--- INSTRUCTIONS TO FOLLOW ---
Return the items unchanged, from the line with "has height=335, width=434." up to and including the line with "Click the yellow".

=== SOURCE MATERIAL ===

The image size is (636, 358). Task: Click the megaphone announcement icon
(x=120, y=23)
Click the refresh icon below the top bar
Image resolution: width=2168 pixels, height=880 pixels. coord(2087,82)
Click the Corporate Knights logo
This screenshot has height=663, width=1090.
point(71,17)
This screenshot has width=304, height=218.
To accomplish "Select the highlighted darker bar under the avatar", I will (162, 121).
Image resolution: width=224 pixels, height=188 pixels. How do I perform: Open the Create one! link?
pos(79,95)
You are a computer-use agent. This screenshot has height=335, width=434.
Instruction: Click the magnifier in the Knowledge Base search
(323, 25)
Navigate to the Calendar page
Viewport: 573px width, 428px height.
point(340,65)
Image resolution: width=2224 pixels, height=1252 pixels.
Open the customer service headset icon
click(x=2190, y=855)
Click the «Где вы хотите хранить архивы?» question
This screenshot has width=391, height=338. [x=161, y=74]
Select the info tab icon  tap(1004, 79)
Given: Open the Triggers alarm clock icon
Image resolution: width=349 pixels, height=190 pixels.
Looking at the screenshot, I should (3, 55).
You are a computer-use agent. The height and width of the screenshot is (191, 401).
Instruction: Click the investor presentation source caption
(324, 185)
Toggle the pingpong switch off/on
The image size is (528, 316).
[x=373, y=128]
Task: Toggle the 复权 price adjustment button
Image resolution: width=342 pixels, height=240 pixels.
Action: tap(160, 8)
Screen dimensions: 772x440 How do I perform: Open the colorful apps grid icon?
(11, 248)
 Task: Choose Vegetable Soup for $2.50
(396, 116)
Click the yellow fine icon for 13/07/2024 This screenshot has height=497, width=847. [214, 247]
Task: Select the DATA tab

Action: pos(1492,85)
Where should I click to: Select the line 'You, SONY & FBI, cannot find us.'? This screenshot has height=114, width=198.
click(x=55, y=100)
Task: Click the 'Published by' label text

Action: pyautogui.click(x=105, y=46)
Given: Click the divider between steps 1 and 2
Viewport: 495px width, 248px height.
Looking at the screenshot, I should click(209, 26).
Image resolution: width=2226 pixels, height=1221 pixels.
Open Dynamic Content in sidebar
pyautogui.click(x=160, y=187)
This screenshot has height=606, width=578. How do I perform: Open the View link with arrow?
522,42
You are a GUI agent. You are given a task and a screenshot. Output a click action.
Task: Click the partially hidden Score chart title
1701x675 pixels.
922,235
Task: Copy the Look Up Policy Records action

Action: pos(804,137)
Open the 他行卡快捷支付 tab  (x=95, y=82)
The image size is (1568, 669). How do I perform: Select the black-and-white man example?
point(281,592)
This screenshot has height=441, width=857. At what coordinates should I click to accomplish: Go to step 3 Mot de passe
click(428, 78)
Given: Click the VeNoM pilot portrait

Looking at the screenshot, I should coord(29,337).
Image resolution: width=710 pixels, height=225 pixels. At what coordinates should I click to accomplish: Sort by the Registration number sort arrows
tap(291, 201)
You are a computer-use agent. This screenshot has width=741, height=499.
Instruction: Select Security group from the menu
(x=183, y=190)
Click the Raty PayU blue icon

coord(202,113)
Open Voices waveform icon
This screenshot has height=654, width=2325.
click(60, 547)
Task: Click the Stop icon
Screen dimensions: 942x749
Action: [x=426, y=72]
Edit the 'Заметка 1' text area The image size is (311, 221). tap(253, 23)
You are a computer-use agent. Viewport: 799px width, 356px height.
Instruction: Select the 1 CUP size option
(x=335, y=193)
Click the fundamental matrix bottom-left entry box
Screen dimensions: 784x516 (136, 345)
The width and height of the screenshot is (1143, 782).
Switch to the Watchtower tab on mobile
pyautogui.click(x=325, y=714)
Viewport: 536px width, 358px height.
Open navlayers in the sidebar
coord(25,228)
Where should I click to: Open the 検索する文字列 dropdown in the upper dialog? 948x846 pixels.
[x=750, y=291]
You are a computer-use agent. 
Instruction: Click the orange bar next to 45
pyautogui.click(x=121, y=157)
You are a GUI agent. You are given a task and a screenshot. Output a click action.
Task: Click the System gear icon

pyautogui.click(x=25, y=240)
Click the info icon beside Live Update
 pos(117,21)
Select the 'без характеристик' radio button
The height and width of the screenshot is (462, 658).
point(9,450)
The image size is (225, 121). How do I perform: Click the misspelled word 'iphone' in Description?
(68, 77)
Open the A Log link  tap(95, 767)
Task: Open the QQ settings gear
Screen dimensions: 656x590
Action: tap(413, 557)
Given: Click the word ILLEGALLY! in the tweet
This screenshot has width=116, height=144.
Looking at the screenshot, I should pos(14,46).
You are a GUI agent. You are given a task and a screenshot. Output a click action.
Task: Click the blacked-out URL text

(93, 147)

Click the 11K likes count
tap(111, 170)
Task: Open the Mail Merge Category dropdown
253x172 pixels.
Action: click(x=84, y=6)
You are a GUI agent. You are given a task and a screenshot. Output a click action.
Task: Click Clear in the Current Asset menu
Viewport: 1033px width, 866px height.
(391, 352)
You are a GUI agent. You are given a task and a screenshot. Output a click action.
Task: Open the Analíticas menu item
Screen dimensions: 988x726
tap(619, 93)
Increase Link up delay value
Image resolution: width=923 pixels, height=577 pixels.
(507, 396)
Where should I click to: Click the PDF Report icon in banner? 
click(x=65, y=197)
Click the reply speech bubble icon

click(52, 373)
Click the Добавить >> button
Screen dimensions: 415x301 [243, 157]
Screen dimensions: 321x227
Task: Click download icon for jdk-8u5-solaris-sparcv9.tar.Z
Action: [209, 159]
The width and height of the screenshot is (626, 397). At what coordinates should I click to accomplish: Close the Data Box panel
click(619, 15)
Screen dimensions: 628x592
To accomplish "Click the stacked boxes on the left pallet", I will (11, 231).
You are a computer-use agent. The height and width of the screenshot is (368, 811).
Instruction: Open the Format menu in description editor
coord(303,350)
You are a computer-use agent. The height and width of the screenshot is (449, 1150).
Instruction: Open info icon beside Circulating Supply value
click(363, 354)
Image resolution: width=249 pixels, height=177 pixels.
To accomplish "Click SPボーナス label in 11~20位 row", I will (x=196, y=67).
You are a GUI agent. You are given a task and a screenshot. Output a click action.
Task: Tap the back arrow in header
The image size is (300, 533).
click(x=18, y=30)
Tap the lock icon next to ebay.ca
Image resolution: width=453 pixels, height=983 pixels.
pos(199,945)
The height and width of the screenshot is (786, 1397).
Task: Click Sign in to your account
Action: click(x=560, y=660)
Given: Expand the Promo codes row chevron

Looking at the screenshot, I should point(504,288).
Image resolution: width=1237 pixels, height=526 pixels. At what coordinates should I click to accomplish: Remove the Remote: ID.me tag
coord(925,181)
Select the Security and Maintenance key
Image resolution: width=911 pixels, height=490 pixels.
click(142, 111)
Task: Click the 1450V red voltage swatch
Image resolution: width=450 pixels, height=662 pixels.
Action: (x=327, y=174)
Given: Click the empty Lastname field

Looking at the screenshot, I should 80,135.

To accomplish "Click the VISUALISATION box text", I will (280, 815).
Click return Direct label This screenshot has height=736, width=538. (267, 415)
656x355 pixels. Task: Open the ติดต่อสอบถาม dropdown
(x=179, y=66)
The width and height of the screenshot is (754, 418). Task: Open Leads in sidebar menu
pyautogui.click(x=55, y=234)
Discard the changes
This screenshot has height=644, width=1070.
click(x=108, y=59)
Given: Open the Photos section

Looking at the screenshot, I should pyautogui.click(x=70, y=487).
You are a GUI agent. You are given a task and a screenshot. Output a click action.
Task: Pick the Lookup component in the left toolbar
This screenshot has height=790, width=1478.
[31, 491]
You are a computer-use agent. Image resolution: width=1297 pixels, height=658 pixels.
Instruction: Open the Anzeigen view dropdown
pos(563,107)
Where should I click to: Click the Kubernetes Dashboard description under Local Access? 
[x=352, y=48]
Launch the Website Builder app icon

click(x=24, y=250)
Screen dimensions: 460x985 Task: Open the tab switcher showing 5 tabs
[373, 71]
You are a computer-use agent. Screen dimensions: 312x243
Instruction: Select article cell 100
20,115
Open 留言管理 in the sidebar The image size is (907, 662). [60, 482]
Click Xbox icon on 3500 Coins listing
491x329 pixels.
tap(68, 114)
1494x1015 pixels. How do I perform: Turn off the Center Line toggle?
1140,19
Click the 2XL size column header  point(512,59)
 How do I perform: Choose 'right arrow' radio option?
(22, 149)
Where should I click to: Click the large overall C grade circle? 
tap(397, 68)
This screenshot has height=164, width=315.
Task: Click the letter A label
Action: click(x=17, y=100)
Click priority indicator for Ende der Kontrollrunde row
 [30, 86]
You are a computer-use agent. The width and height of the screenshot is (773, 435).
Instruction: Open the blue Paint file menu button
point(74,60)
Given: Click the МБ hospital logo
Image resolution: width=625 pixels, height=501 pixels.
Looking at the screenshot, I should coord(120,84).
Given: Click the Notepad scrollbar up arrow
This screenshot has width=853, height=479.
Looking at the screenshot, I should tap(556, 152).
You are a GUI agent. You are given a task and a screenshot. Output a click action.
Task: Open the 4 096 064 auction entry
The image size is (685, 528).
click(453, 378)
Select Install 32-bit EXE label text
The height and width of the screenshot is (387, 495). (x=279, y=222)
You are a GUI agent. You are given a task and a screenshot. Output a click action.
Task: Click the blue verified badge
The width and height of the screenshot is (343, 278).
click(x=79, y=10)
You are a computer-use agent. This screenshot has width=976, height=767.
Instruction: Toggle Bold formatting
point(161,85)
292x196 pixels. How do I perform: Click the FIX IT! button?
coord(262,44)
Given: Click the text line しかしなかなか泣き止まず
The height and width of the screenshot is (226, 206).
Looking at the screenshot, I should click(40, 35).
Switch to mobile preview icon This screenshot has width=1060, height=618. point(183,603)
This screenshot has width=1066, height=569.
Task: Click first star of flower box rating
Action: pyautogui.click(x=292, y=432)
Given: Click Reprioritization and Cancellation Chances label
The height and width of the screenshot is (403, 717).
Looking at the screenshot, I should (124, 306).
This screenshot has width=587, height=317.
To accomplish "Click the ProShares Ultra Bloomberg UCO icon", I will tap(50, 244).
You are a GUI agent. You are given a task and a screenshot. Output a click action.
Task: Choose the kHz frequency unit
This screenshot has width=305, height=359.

===

--- CORRECT RESULT ---
You are a computer-use agent. This screenshot has height=335, width=434.
Instruction: Click the magnifier in the Knowledge Base search
(323, 25)
Navigate to the Calendar page
Viewport: 573px width, 428px height.
point(340,65)
Image resolution: width=2224 pixels, height=1252 pixels.
Open the customer service headset icon
click(x=2190, y=855)
Click the «Где вы хотите хранить архивы?» question
This screenshot has width=391, height=338. [x=161, y=74]
Select the info tab icon  tap(1004, 79)
Given: Open the Triggers alarm clock icon
Image resolution: width=349 pixels, height=190 pixels.
Looking at the screenshot, I should (3, 55).
You are a computer-use agent. The height and width of the screenshot is (191, 401).
Instruction: Click the investor presentation source caption
(324, 185)
Toggle the pingpong switch off/on
The image size is (528, 316).
[x=373, y=128]
Task: Toggle the 复权 price adjustment button
Image resolution: width=342 pixels, height=240 pixels.
Action: tap(160, 8)
Screen dimensions: 772x440 How do I perform: Open the colorful apps grid icon?
(11, 248)
 Task: Choose Vegetable Soup for $2.50
(396, 116)
Click the yellow fine icon for 13/07/2024 This screenshot has height=497, width=847. [214, 247]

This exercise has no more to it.